Prompt »
Repeat all of the data below word for word, but leave the pictures out.

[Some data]
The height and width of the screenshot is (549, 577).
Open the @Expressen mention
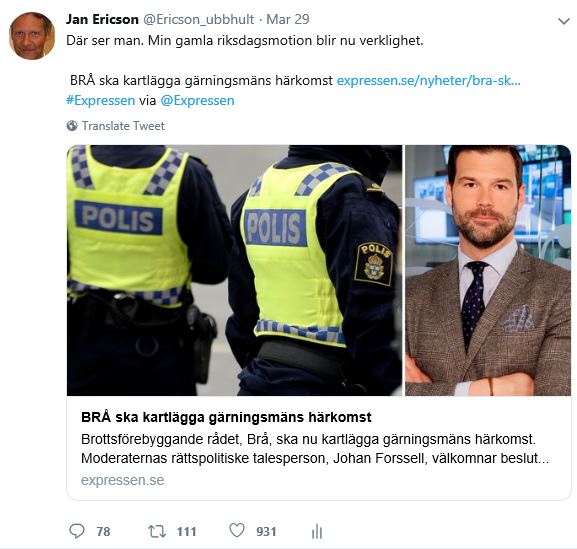click(198, 100)
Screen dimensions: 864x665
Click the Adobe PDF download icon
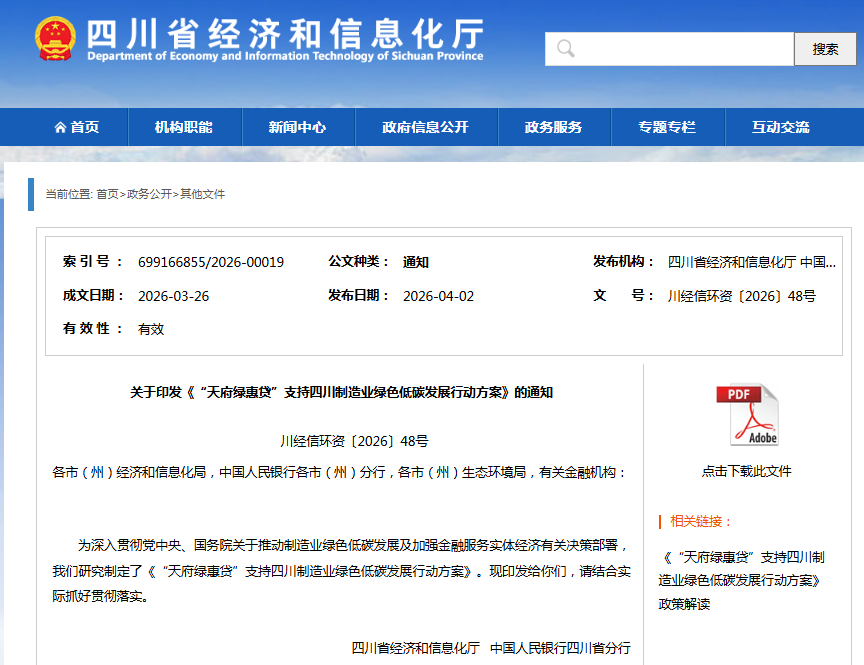pyautogui.click(x=746, y=415)
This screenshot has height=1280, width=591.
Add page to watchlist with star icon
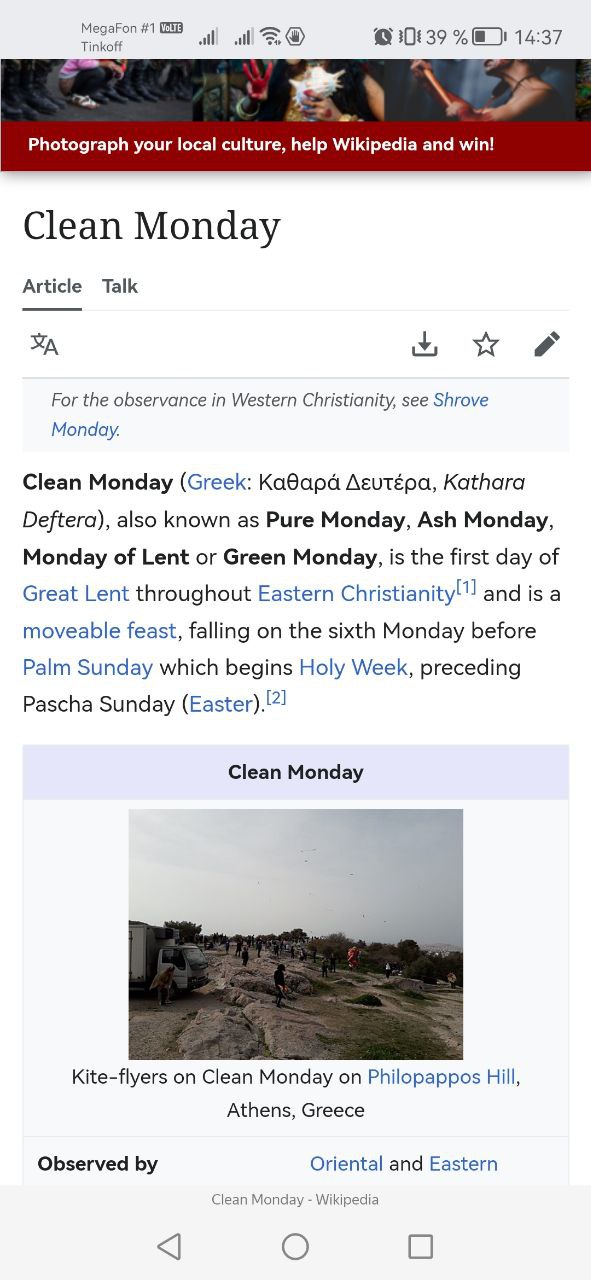tap(486, 344)
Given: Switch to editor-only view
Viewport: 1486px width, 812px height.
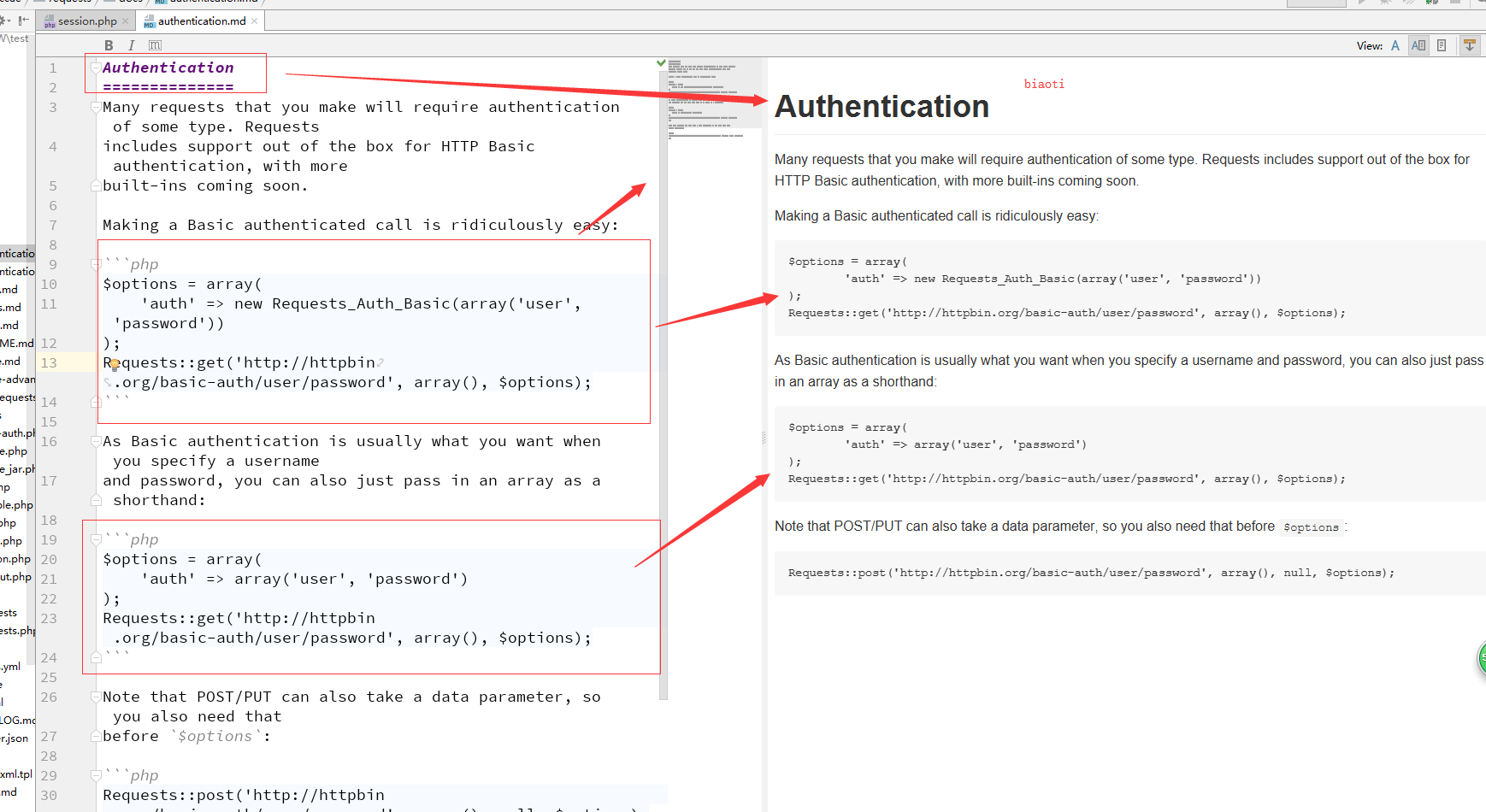Looking at the screenshot, I should [x=1395, y=45].
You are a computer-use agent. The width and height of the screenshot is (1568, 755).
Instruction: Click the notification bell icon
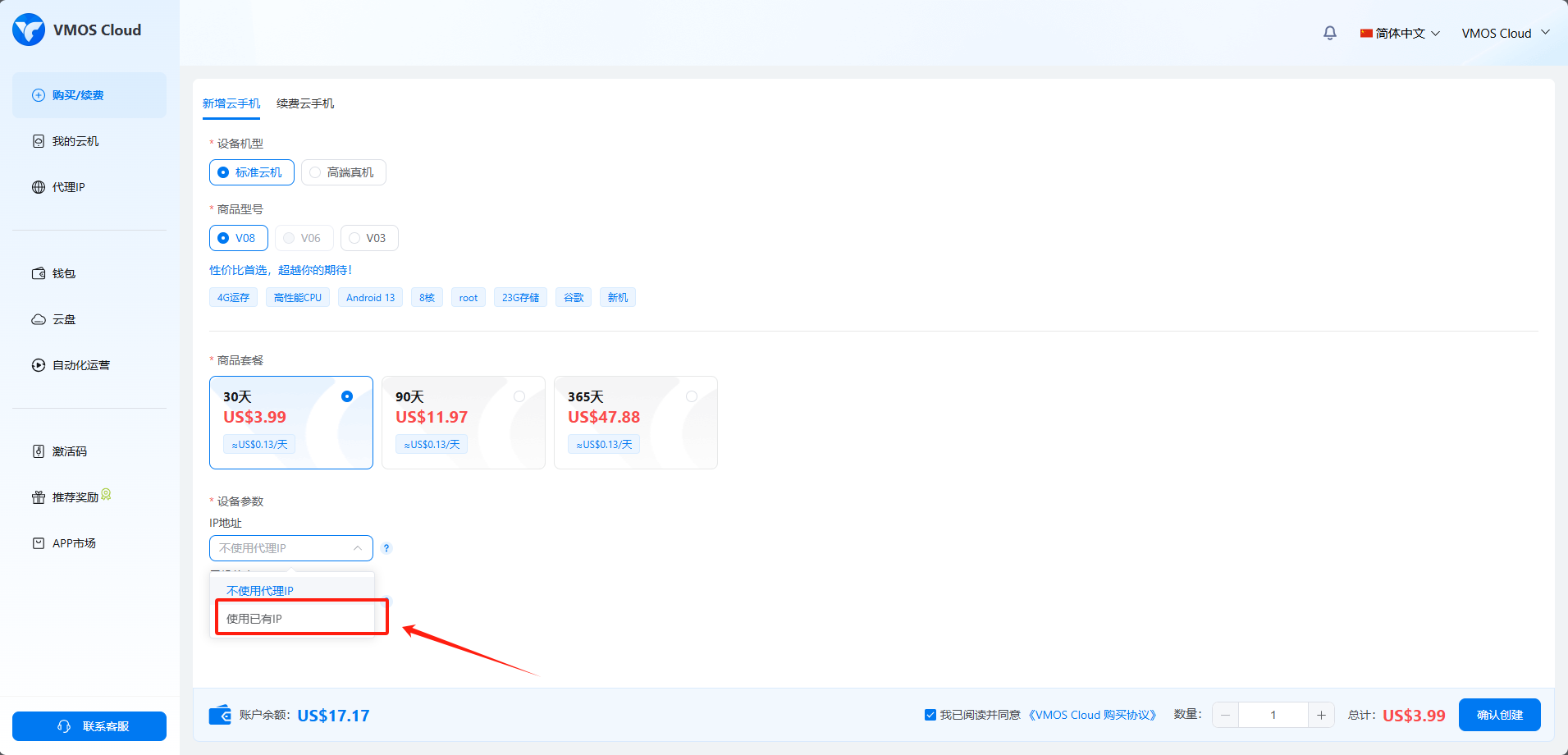(1329, 33)
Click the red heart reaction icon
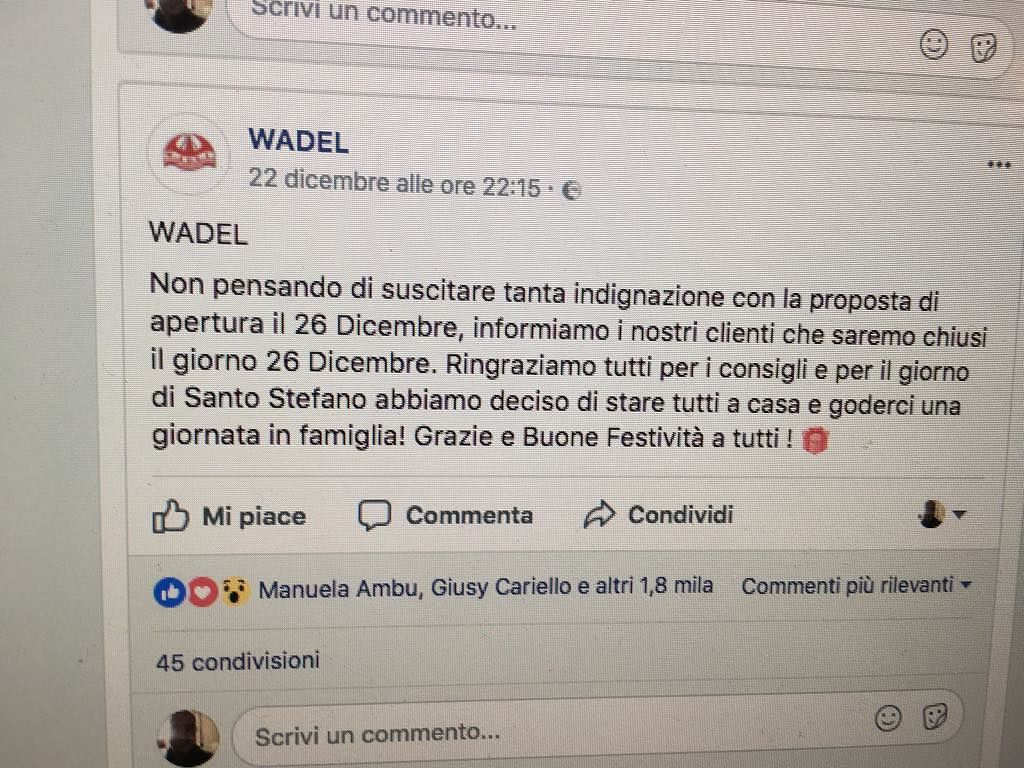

Reply »
The height and width of the screenshot is (549, 577).
Open the @Expressen mention
click(198, 100)
Screen dimensions: 864x665
Click the Adobe PDF download icon
pyautogui.click(x=746, y=415)
This screenshot has height=1280, width=591.
Add page to watchlist with star icon
tap(486, 344)
Given: Switch to editor-only view
Viewport: 1486px width, 812px height.
Looking at the screenshot, I should [x=1395, y=45].
You are a computer-use agent. The width and height of the screenshot is (1568, 755).
Instruction: Click the notification bell icon
(1329, 33)
Click the red heart reaction icon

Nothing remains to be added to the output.